Title: Image deblurring method based on feature fusion SRN

Authors: Junjia Bi; Lingxiao Yang; Jingwen Zhang; Jianjun Zhang

Addresses: School of Electrical Engineering and Automation, Henan Polytechnic University, 2001 Century Avenue, Jiaozuo, 454003, Henan, China ' School of Electrical Engineering and Automation, Henan Polytechnic University, 2001 Century Avenue, Jiaozuo, 454003, Henan, China ' School of Electrical Engineering and Automation, Henan Polytechnic University, 2001 Century Avenue, Jiaozuo, 454003, Henan, China ' School of Electrical Engineering and Automation, Henan Polytechnic University, 2001 Century Avenue, Jiaozuo, 454003, Henan, China

Abstract: This article proposes a SRN algorithm of feature fusion to solve the problem of image motion blur. First, an Attention Residual Module (ARM) is designed to add channel attention between residual units to increase feature extraction capabilities. Second, a feature pyramid structure is constructed to improve the representation ability of the network. Then, a multi-scale coordinate attention feature fusion structure is built to improve the deblurring effect of the model.

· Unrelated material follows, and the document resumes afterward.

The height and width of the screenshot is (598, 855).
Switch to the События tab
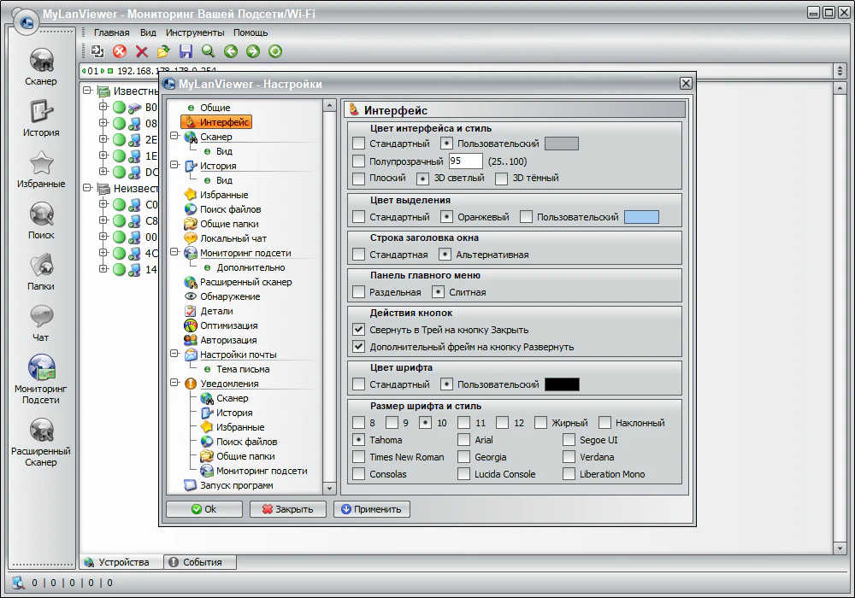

Finally, optimising the loss function improves the robustness of model to discrete points and increases the stability of the model. The testing is performed on the GOPRO dataset. Our algorithm is the best, with PSNR and SSIM reaching 34.72 dB and 0.97. Tested on the foreign object data set, the PSNR and SSIM of our algorithm have been greatly improved, and compared with other methods, it has a great advantage in detailed texture recovery.

Keywords: motion image deblurring; feature pyramid network; attention residual module; multi-scale fusion; loss optimisation.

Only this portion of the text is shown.